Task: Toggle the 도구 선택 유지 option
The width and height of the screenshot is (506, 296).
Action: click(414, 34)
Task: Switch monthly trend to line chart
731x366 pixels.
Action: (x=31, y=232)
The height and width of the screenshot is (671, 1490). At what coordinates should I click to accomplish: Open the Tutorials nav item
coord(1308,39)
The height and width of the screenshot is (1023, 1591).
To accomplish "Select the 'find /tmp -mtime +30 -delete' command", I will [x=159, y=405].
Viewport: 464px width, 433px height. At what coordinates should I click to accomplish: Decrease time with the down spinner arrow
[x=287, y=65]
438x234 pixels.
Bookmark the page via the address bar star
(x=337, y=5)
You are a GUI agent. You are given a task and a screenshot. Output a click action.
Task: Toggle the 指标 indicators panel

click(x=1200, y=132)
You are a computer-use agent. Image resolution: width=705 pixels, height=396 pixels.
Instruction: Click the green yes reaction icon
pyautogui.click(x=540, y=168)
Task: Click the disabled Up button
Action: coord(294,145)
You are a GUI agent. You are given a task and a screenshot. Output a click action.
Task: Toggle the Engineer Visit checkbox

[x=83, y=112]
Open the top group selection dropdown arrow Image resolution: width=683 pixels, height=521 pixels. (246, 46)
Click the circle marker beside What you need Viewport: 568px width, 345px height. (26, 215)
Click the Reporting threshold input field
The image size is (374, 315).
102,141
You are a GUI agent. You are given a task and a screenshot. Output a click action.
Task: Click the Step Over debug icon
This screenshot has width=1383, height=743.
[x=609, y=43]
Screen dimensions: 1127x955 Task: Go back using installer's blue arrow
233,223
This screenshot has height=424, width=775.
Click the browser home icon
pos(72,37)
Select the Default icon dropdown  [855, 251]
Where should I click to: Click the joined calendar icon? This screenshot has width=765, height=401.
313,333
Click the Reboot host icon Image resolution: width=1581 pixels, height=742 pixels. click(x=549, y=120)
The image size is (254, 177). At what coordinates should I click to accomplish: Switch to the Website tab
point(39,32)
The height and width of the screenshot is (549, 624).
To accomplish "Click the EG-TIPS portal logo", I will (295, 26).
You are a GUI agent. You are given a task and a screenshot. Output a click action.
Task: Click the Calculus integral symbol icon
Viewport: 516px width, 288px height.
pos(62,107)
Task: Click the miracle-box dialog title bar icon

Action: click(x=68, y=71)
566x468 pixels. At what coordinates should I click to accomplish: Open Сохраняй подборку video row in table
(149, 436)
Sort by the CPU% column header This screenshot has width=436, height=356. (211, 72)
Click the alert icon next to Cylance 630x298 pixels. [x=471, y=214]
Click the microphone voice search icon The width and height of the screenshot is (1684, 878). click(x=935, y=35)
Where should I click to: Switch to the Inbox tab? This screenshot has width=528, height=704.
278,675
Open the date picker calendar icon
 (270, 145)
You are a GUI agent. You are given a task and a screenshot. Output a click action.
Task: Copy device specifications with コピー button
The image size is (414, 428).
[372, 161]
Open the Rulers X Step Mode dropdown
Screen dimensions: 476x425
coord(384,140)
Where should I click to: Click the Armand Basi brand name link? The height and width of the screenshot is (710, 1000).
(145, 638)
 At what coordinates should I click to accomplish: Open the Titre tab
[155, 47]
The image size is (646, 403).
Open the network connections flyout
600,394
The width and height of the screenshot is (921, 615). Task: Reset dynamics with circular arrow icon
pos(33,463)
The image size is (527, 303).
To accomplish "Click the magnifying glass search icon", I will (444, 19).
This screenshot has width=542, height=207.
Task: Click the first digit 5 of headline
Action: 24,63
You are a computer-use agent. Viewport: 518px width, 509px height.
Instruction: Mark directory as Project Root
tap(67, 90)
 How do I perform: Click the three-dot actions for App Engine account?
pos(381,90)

◆ ◆ ◆

## Task description:
Repeat exactly the lines from the one containing "Task: Copy device" through the last line of the records above, both included, and nothing else.

## Answer box:
Task: Copy device specifications with コピー button
The image size is (414, 428).
[372, 161]
Open the Rulers X Step Mode dropdown
Screen dimensions: 476x425
coord(384,140)
Where should I click to: Click the Armand Basi brand name link? The height and width of the screenshot is (710, 1000).
(145, 638)
 At what coordinates should I click to accomplish: Open the Titre tab
[155, 47]
The image size is (646, 403).
Open the network connections flyout
600,394
The width and height of the screenshot is (921, 615). Task: Reset dynamics with circular arrow icon
pos(33,463)
The image size is (527, 303).
To accomplish "Click the magnifying glass search icon", I will (444, 19).
This screenshot has width=542, height=207.
Task: Click the first digit 5 of headline
Action: 24,63
You are a computer-use agent. Viewport: 518px width, 509px height.
Instruction: Mark directory as Project Root
tap(67, 90)
 How do I perform: Click the three-dot actions for App Engine account?
pos(381,90)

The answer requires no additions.